* _Action item_
Copy, from the material below, every line in which the word "agent" can be found.

* _Entries provided_
((
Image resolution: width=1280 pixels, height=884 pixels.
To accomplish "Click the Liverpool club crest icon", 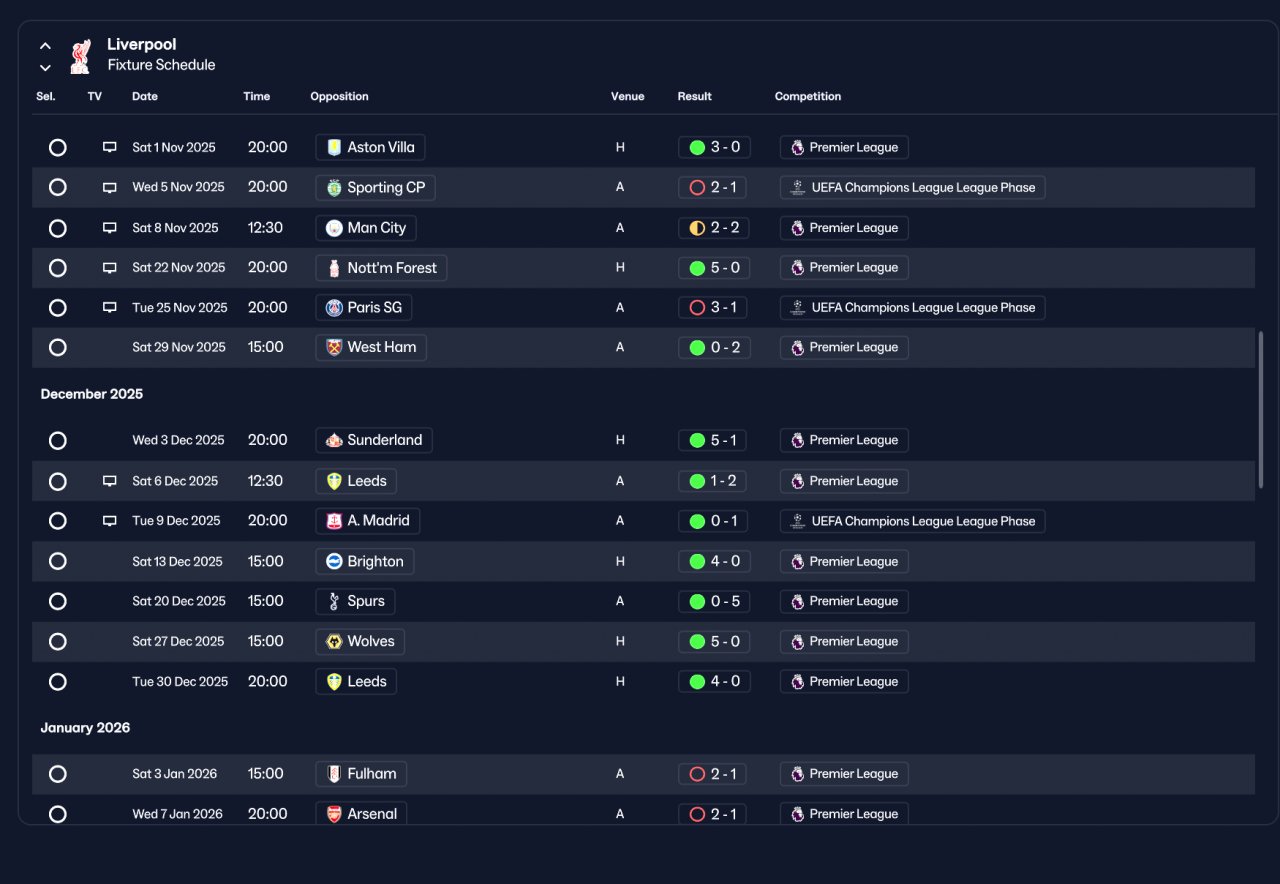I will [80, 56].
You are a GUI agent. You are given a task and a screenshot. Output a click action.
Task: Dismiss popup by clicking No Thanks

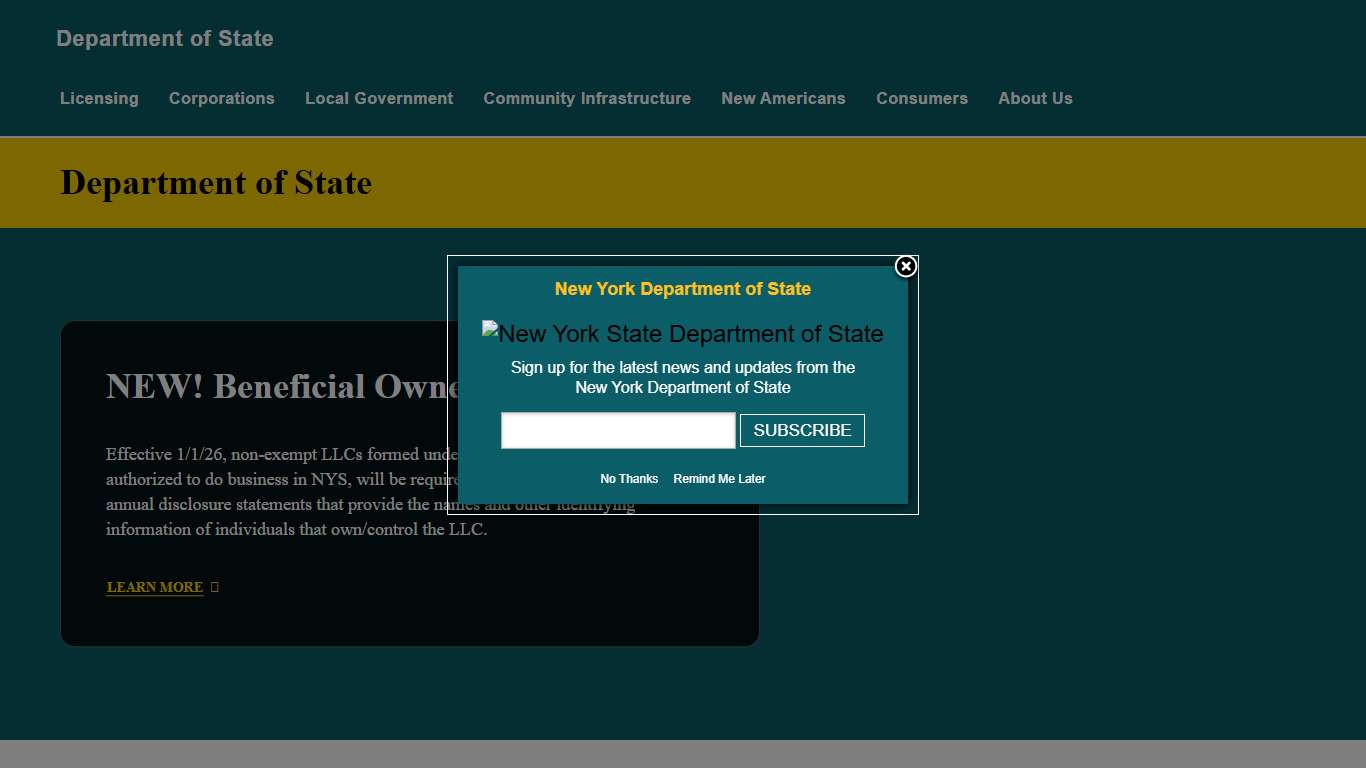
))
((
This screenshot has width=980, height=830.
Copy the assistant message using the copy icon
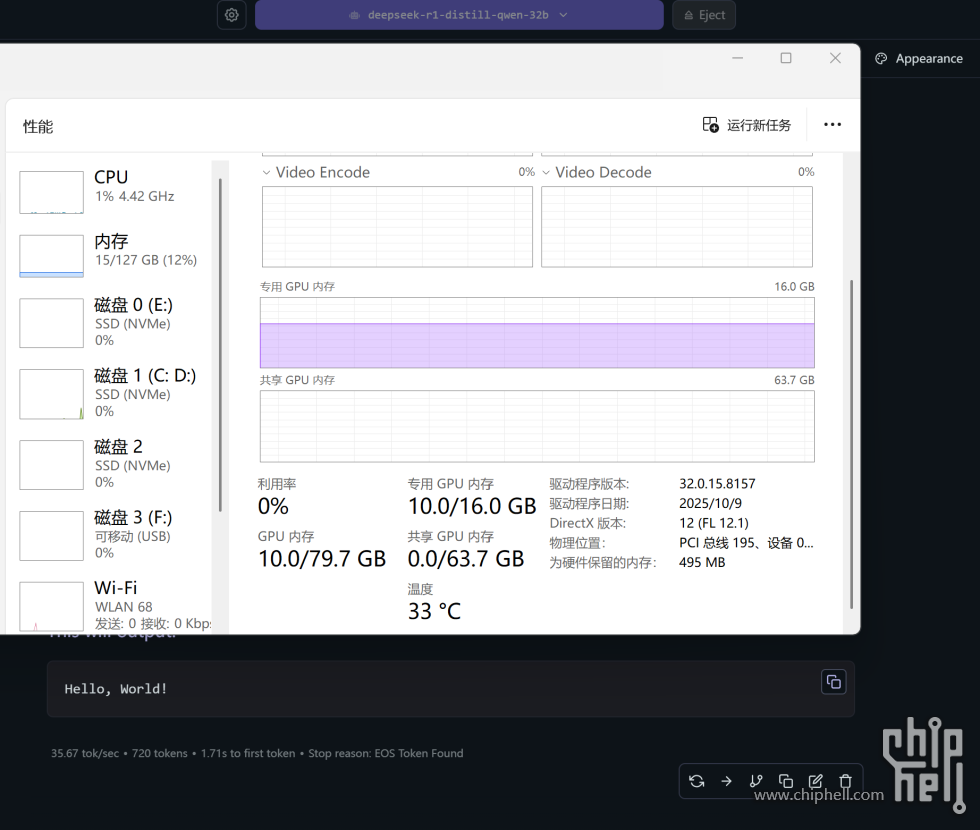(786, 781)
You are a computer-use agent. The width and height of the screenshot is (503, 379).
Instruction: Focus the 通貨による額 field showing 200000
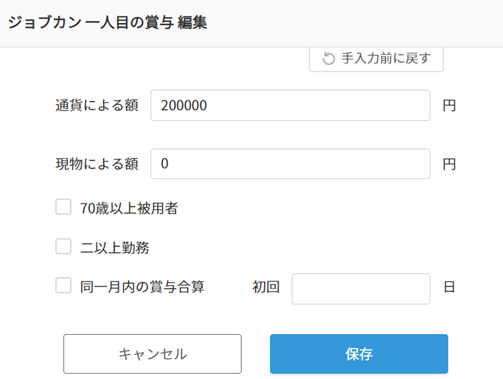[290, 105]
))
* _Task solution_
You are a GUI agent. You are given a task and a screenshot. Output a click action.
You are a computer-use agent. The width and height of the screenshot is (503, 379).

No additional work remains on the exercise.